Life will return to normalcy after Coronavirus, but normalcy will not be what we know today. After the withdrawal symptoms from consumerism abuse subside, people will wake up to a new reality. The longer it takes for humanity to overcome COVID-19, the more different our post-Coronavirus lives will be.

The best case scenarios predict that a vaccine to the virus will be available to the public toward the end of 2020. How many businesses will survive a forced closure for that long? How many recreation and entertainment venues can stay out for that many months? And most important, what will our lives look like without them?

In my view, there will not be complete annihilation of recreation and entertainment, but there will be far less of it and in different ways. Can you picture it? Can you picture a life that does not consist of chasing assumed pleasures that almost always end up in dismay, which makes us look for the next promised bliss, only to find the next broken promise? What will satisfy us when the endless, futile pursuit of satisfaction is halted by force-majeure?

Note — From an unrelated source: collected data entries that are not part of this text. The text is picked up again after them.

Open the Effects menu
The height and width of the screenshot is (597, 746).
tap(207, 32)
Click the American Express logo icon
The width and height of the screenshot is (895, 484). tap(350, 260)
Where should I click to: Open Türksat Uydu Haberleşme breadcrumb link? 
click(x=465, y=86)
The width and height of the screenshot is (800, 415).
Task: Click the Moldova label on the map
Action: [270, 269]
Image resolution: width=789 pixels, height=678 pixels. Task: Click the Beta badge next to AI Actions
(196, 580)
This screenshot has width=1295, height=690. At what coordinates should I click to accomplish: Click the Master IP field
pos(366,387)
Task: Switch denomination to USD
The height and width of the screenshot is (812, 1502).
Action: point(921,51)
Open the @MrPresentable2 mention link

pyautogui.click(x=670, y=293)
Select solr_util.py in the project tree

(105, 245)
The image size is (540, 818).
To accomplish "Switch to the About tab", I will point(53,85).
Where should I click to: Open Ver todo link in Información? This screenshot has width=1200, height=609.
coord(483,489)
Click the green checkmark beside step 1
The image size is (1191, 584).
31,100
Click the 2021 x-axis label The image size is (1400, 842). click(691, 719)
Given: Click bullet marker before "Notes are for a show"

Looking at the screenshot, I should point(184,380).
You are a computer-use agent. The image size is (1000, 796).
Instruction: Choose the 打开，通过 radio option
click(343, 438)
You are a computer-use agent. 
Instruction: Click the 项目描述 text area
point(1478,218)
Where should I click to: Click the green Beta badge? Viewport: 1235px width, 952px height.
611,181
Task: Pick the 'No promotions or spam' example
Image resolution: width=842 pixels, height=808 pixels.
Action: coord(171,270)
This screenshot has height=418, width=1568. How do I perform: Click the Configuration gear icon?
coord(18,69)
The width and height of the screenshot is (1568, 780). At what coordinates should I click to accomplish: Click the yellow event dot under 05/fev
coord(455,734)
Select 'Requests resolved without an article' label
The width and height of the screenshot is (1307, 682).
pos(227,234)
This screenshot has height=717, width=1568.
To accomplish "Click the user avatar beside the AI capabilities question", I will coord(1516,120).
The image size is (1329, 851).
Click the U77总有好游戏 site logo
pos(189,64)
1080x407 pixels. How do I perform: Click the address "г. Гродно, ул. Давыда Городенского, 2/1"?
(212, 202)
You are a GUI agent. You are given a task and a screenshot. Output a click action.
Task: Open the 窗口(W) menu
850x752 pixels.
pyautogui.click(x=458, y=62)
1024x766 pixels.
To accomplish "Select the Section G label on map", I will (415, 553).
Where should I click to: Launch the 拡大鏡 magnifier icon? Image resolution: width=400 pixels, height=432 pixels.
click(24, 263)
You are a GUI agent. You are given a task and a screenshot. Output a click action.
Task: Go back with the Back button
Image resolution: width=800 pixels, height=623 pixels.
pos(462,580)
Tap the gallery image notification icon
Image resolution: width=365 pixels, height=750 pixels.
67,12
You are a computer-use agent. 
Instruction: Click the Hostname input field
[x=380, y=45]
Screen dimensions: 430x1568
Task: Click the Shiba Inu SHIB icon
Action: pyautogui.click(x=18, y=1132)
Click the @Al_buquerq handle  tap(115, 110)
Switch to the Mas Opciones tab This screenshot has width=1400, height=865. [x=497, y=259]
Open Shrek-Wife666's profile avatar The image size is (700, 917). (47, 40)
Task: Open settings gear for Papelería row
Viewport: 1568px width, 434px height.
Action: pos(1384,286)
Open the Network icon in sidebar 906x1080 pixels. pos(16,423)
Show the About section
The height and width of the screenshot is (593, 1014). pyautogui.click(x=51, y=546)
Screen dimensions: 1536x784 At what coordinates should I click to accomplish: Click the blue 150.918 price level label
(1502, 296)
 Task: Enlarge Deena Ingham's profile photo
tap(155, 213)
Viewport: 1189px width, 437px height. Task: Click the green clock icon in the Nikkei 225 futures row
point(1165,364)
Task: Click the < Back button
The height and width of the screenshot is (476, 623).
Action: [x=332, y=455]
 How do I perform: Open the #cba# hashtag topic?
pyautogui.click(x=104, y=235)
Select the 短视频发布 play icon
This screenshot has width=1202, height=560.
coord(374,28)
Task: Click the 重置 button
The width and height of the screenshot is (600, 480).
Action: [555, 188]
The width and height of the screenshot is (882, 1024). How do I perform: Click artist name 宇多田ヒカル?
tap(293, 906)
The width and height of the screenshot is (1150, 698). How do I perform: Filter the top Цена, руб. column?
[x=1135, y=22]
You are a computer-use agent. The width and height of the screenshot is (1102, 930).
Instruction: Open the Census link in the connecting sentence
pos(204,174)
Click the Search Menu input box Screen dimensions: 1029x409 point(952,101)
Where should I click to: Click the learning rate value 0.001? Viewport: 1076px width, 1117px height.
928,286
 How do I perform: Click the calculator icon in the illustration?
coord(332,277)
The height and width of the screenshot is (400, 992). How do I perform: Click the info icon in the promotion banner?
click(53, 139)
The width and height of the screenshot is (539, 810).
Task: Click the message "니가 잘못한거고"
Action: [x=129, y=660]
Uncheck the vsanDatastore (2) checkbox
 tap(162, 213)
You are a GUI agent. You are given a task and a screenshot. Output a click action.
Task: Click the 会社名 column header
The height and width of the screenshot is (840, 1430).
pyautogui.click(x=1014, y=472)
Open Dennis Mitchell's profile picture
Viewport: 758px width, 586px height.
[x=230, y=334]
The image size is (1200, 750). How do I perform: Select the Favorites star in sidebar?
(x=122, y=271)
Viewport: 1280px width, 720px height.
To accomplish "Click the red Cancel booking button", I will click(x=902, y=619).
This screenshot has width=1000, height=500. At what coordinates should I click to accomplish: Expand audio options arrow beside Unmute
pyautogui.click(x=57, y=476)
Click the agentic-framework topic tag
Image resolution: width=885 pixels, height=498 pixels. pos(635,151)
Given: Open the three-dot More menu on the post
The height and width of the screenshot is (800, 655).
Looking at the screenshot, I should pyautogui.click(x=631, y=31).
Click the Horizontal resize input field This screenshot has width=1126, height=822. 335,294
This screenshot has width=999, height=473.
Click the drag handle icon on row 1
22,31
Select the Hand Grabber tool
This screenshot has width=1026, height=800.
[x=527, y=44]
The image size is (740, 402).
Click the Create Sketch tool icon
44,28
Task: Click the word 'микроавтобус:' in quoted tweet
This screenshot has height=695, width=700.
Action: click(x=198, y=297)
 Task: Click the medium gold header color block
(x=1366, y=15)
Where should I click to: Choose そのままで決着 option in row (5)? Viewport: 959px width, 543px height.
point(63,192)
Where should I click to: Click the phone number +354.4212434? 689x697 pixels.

Right now, there are more questions than answers surrounding the COVID-19 pandemic. Beyond the obvious ones, such as when will a vaccine be found, there are very deep questions that this germ awakens. For example, it stops us from polluting the planet. By curbing flights, transportation, and production so radically, it drastically reduces our carbon imprint, improves the air quality, minimizes our depletion of natural resources, and generally makes humanity a dream come true for environment enthusiasts like Greta Thunberg and the millions who ache over the harm we are doing to our planet. So, is the virus all that bad? Or, maybe it’s bad for us and good for the rest of reality? But if that’s the case, then we’re at odds with reality, which is certainly not a good thing. How have we come to this?

As I said, it is still too early to answer these questions; we’re still in what the papers call “a developing story.” But when the dust sinks, there is no doubt that we will see a different picture from before it was kicked into the air.

Some Points of Reflection

Here are some of the things I reflect on these days:

#1 – If left alone, Nature is harmonious and balanced. When the balance is broken, such as when there is an overpopulation of one species, Nature finds a way to balance it either by increasing the number of predators of that species or by culling the excess number of animals in some other way. If Nature seems to attempt to cull us, I think we should ask why it is doing this. Have we become so deleterious to Nature that it is forced to discard of some of us?

#2 – If the virus is Nature’s way of culling humanity, would that imply that if we didn’t misbehave so badly, the virus wouldn’t happen?

There are even deeper questions we can ask:

#1 – So far, Coronavirus has been quite “gentle” with us. The number of casualties is relatively low and the symptoms are mostly mild. At the same time, we see that somehow, the virus has managed to disentangle all of our ties to one another; it is isolating us from each other, disassembling our previous way of life, yet does not threaten to altogether starve us. What does that mean for us? Could this be Nature’s way of telling us that the problem lies in our connections? If we were more empathetic to one another, more considerate, how would that impact the disease? Perhaps it wouldn’t since we should have been more empathetic and considerate to begin with and now it’s too late and we’re just going to have to ride out the storm and try to be different when it’s gone. But then, perhaps it would…

#2 – Also, Nature, as just said, is balanced. Humans are evidently not. We patronize Nature, patronize each other, and never stop playing “King of the [Dung] Hill.” We think what no creature thinks—that we are superior to Nature, that we can defeat it if we only try hard enough and long enough. Could this incongruence between the general nature and human nature be the cause behind the outbreak?

One way or the other, the virus, in its way, is a blessing in disguise. We’ve needed these reflections and today that I see so many people asking them, or sympathizing with those who ask them, and it makes me optimistic. We will find a vaccine to Coronavirus, but the question that bothers me the most is whether we will find a vaccine to the illness that has plagued us for centuries—our selfish human nature.